My work as a Niteline volunteer
Find out more about the work of Niteline and their volunteers.
Written by Anonymous
Voices - Experiences
Young people share their personal experiences.
As a Niteline Volunteer I can’t express enough how proud I am of what we do. I live and breathe for the ethos of our organisation. In a collegiate community where thousands of students mill through an education system that promises them as first years a thrilling adventure, it doesn’t always feel like a fairytale. In a moment it can all get too much. The constant demands of assignments, deadlines, parties you can’t afford to go to or miss.. Well we think we’ll get through it if we just bury our heads in our work and let it be. But sometimes it is nice to realise that throughout this race to the finish line, we can slide into our bedrooms at night, open a tab and start a conversation. It starts with a word. Niteline.
I joined Niteline in September 2013. I saw an email that was circulated by my tutor and I impulsively thought it sounded right up my leftie liberal street. It was a word I’d seen etched on bathroom door stickers but wasn’t familiar with. Pounding up and down the stairs to lectures and tutorials I’d absorbed the weight of what they did by posters staring back at me. Volunteering on a student helpline is an amazing experience. If I hadn’t clicked on that email I would be a different person.
It feels strange trying to articulate how good it feels to listen to someone and gently guide that caller to a better end. It is hard to describe how fascinating it is to volunteer with different students twice a month with everyone bonding into the wee hours and supporting not only callers but each other. It feels empowering to now be one half of a team coordinating our organisation.

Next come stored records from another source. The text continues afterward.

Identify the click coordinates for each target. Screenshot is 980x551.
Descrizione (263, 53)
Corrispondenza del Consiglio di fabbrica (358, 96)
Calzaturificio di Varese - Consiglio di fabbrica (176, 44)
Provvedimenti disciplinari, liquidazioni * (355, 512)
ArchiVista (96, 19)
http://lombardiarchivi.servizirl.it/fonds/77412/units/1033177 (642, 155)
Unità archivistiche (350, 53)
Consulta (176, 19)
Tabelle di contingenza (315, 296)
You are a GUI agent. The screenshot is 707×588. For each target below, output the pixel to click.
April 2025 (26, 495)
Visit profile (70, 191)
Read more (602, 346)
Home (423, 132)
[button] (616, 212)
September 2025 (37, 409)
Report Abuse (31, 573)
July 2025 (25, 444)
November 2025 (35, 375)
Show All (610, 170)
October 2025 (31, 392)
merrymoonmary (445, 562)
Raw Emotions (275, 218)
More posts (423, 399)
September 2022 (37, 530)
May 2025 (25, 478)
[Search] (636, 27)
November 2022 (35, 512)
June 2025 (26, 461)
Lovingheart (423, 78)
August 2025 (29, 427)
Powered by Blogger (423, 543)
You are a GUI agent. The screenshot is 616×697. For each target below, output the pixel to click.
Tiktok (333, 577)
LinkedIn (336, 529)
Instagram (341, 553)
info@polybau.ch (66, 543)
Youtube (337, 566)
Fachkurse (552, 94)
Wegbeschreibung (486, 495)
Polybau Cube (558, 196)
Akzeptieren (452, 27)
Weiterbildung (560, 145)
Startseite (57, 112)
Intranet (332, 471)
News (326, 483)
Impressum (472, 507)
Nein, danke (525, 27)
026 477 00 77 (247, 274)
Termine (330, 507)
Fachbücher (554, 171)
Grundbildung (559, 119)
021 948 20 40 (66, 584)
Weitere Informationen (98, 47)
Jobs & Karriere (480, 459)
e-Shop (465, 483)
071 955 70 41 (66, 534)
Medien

Niteline was born out of an idea to prevent student suicide in 1970 by Professor Geoffrey Hosking in Essex University. As a trained Samaritan volunteer, he heard of a disabled student who was bed bound and had a steady stream of visitors to her room nightly in order to chat about their problems with a kind ear. Their idea was simply revolutionary and one that was reactionary in the wider Essex University community. Staff were appalled at the idea of students who may have been suicidal or unable to cope. Geoffrey told a recent Nightline Association gathering that one staff member told him nothing would be gained by students listening to trained peers, they were ‘bumbling idiots’ and should not attend University! Well this story is an endearing reminder of how progressive University systems have become in monitoring and mentoring systems like Niteline Dublin.
Their idea is responsible for the now 40 plus Nightlines in the UK and ultimately inspired the founding of Dublin Niteline in 1994. Dublin students in NCAD, TCD, DCU, RCSI and even MU in the far flung county of Kildare can speak to a trained student peer seven nights a week from 9pm until 2:30 am. Fast forward to 2015 and Queens University Belfast and Limerick are beginning their own Niteline journey which will hopefully start a new conversation in these cities. I am super proud of Dublin Niteline as we just won ‘Best Nightline of 2015’ at our Spring Nightline Conference in Durham University. But how does this organisation relate to the average student? Why would the average student call a listening service?
Where do students go after hours to seek help? You might think it is easy to pick up your phone and text a friend but what if you can’t do it? You need to talk to someone about something heavier than what your biology lab partner is used to. You might want to be comforted by someone who won’t judge you for being you. You might feel like no one will understand or care to LISTEN. So here is where I implore you to talk it out with our Niteline family of volunteers.
We are just like you, students who happen to all like staying up late 7 nights a week and love the thrill of the telephone. Each volunteer is different, yet still a student just like you. If I keep a problem bundled up I simply implode. I think talking combats a lot of problems and especially salves your fears when you know you can talk in complete trust. We respect our callers so much we remain completely anonymous volunteers throughout our time in Niteline. We lie to friends and loved ones and it is all for you, the potential callers to inch one bit closer to talking to us, either by phone or online.
Your mind might wander to that poster you saw with some friends and think we sound like a horrendous last resort thing. Not really. We have lots of nights where people call us for the chats. It is so important to talk and talk and talk it out of your mind and body. It is incredibly liberating knowing a student run organisation is so adept at helping our fellow peers be heard. We aren’t a last resort of sorts. Nah. We just want to listen.